* _Vorliegender Text_

━━━━━━━━

Wie eine kubistische Variation des Originals: Brad Mehldau „After Bach“

Brad Mehldau am 18.11.2010 in der Kölner Philharmonie FOTO: Peter "Beppo" Szymanski

Brad Mehldau: After Bach
VÖ: 9. März 2018
Label: Nonesuch (Warner)

Es ist wohl diese harmonische Strenge, die Johann Sebastian Bach zu sowas wie den Godfather des Jazz macht. Mag sogar sein, dass er die Grundlage für den Bebop und alles, was danach folgte, geboten hat. Selbst so Querdenker wie Joachim Kühn kann nicht von Bach lassen. Jetzt hat sich Brad Mehldau des Meisters angenommen – und er tut es auf ebenso intelligent moderne wie entschlossene Art.

Von Dylan Cem Akalin

Die scheinbar endlos mutierenden Sechzehntel, die aus Charlie Parkers Saxophon straucheln, fließen, retardieren und immer wieder ausfließen, könnten ebenso einer Bach-Fantasie entsprungen sein wie die rauschenden Akkordzyklen in John Coltranes „Giant Steps“ einer Bach-Fuge entnommen sein könnten. Bachs kontrapunktische Techniken tauchen in unzähligen Jazzpianisten auf – allen voran dem Spiel von Bill Evans.

━━━━━━━━

* _Ausgewählte Zeilen_
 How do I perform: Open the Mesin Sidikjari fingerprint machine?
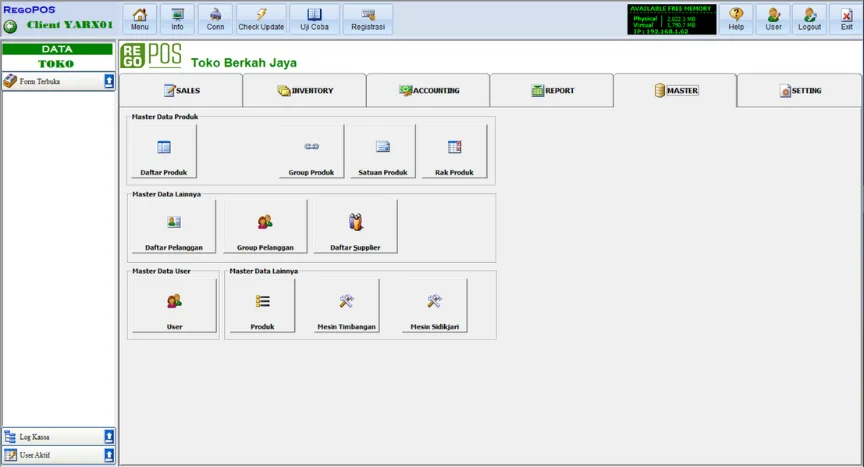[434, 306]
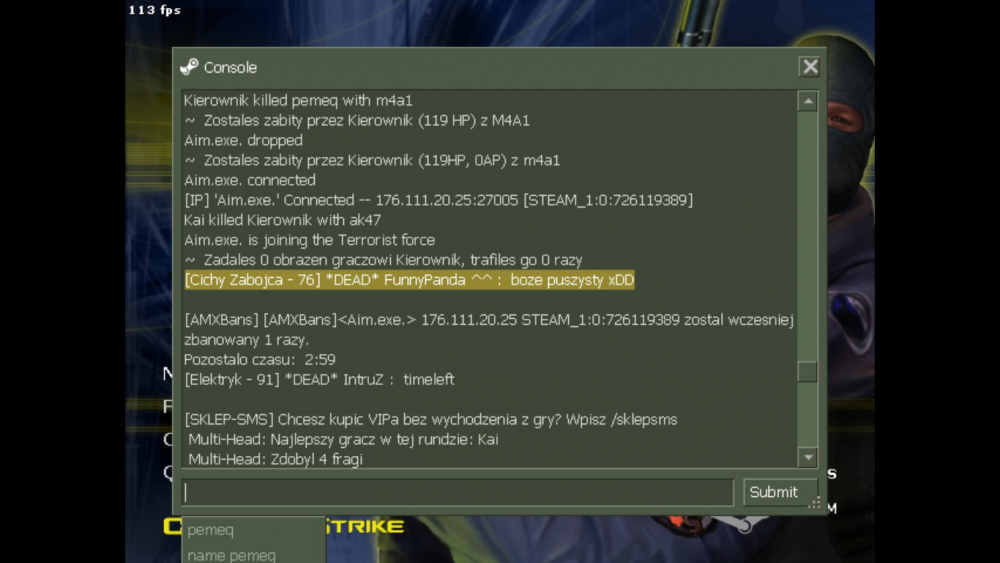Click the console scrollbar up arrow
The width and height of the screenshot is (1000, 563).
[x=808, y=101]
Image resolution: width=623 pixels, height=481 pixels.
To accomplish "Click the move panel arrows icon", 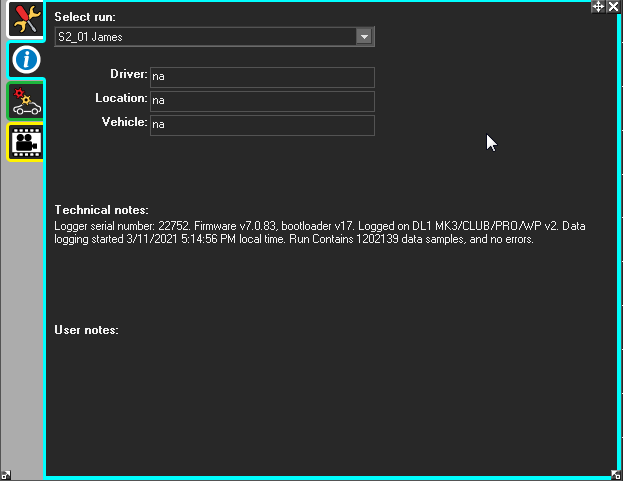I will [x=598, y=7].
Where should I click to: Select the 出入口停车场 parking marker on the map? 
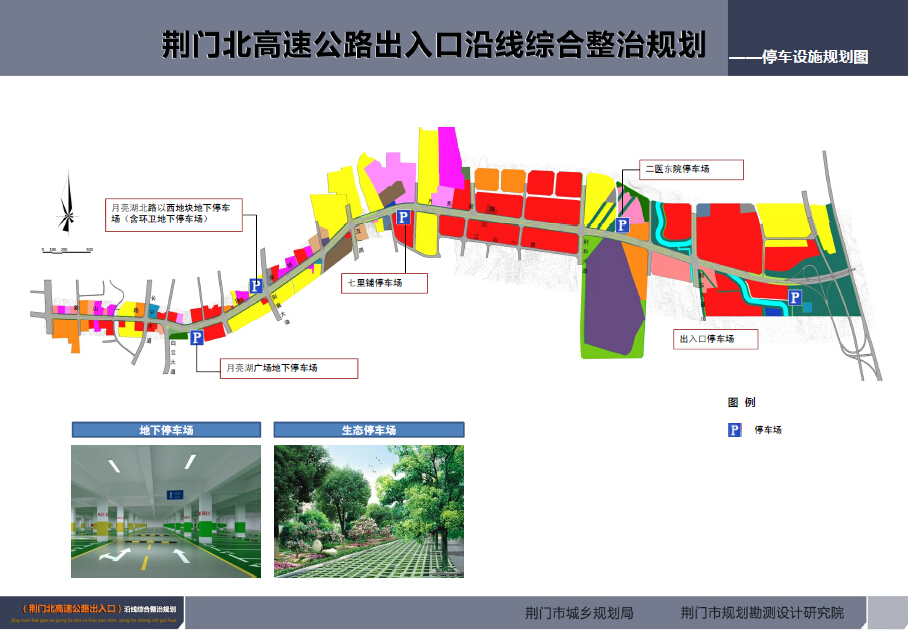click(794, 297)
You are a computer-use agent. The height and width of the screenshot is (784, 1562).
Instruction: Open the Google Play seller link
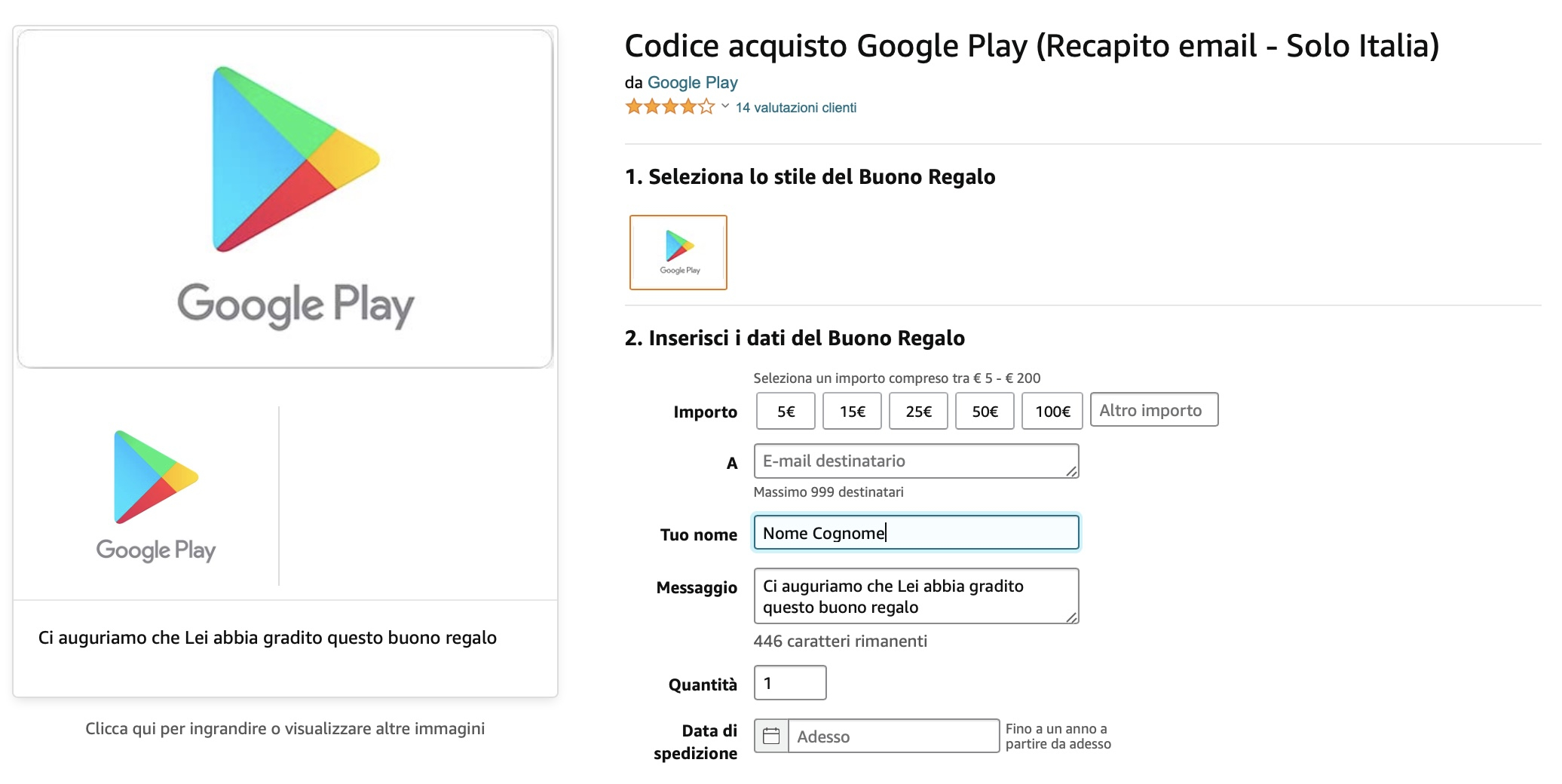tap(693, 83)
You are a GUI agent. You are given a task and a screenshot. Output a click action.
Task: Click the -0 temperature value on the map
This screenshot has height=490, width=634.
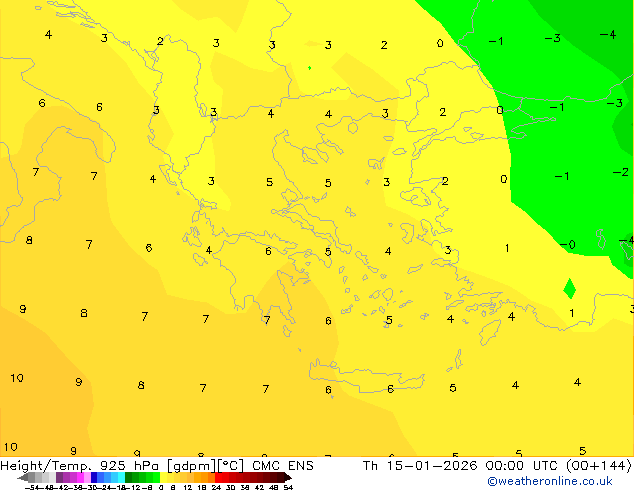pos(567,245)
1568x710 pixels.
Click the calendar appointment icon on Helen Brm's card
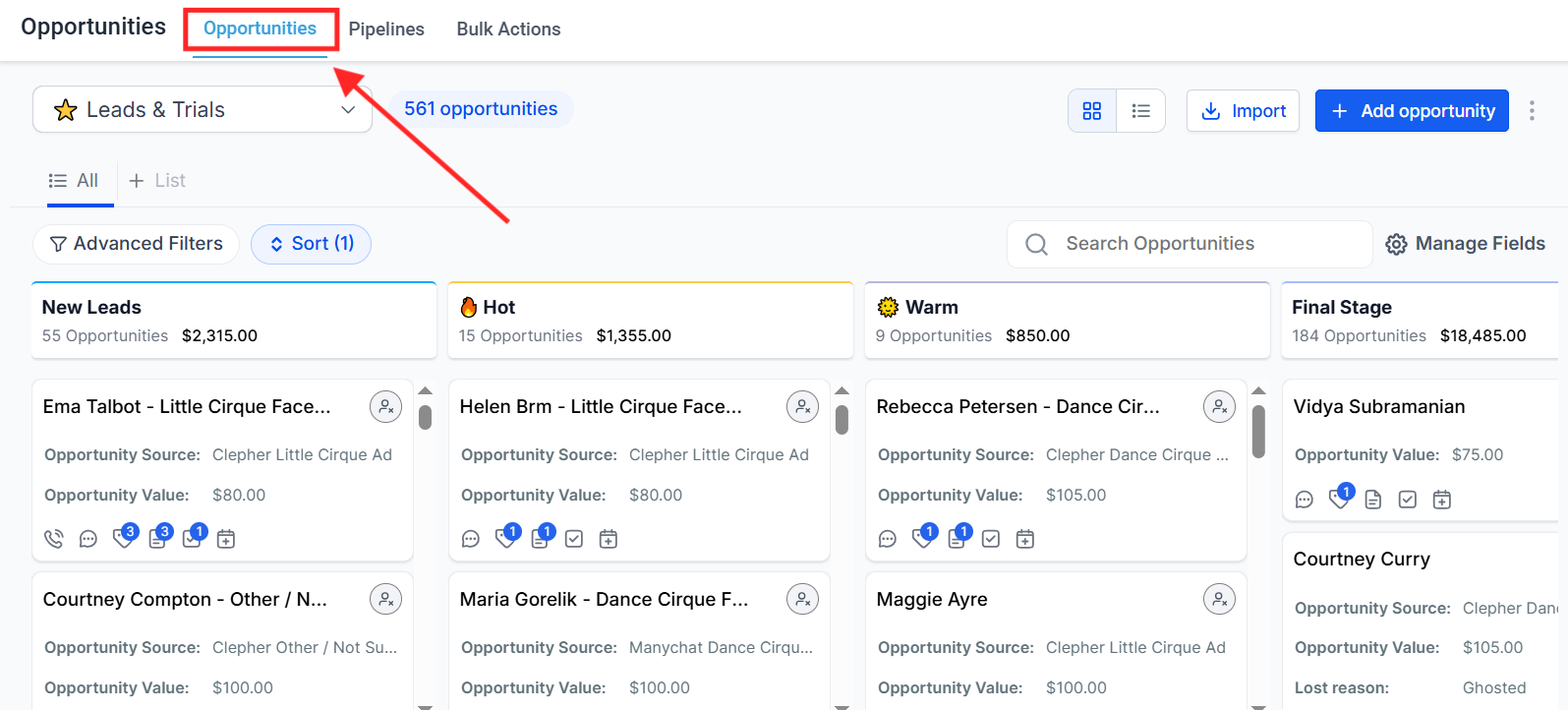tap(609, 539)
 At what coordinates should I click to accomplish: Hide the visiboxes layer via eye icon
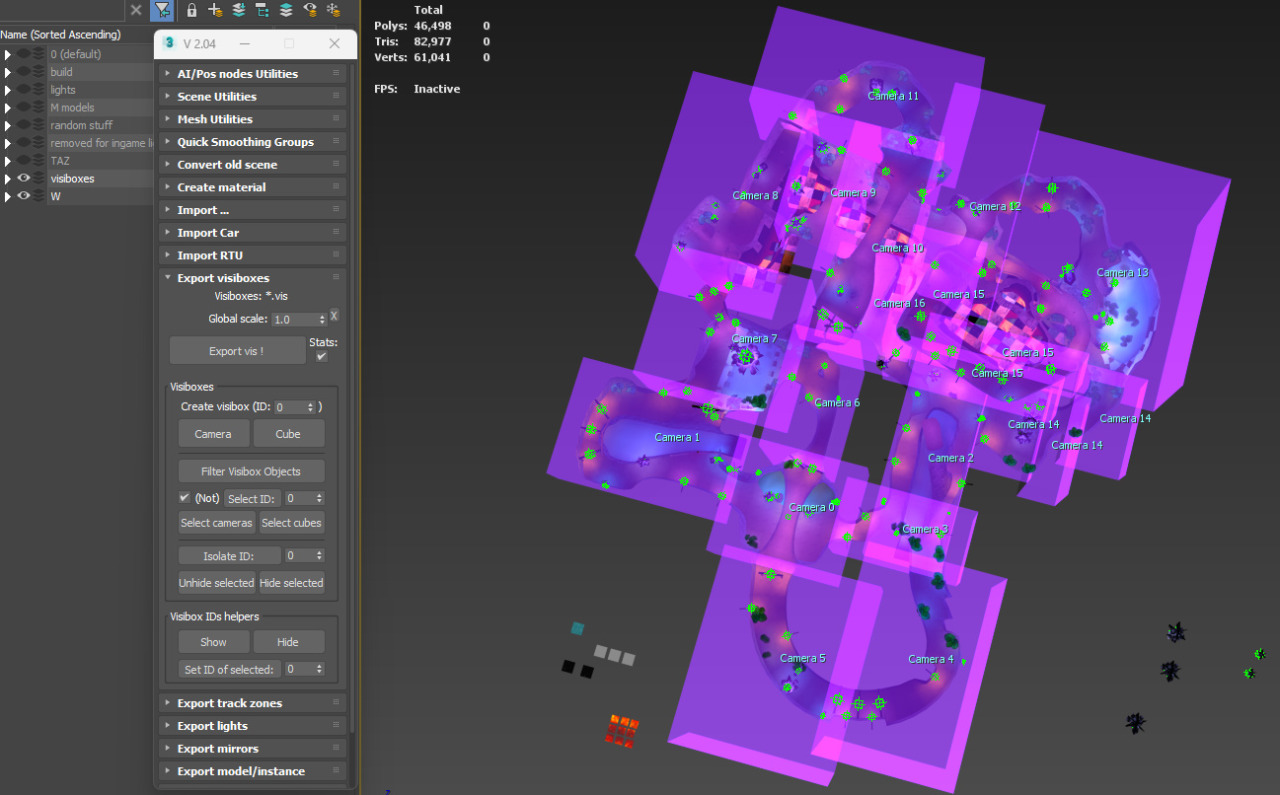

━━━━━━━━

* _Zu bearbeiten_
Erklären Sie in einem bis drei Sätzen, was Johann Sebastian Bach laut dem vorliegenden Text zu einer Art Godfather des Jazz macht. Die Zeilen sind eigenständiges Material und gehören nicht zum vorliegenden Text.

* _Antwort_
Es ist wohl Bachs harmonische Strenge, die ihn zu so etwas wie dem Godfather des Jazz macht. Möglicherweise hat er damit sogar die Grundlage für den Bebop und alles, was danach folgte, geboten.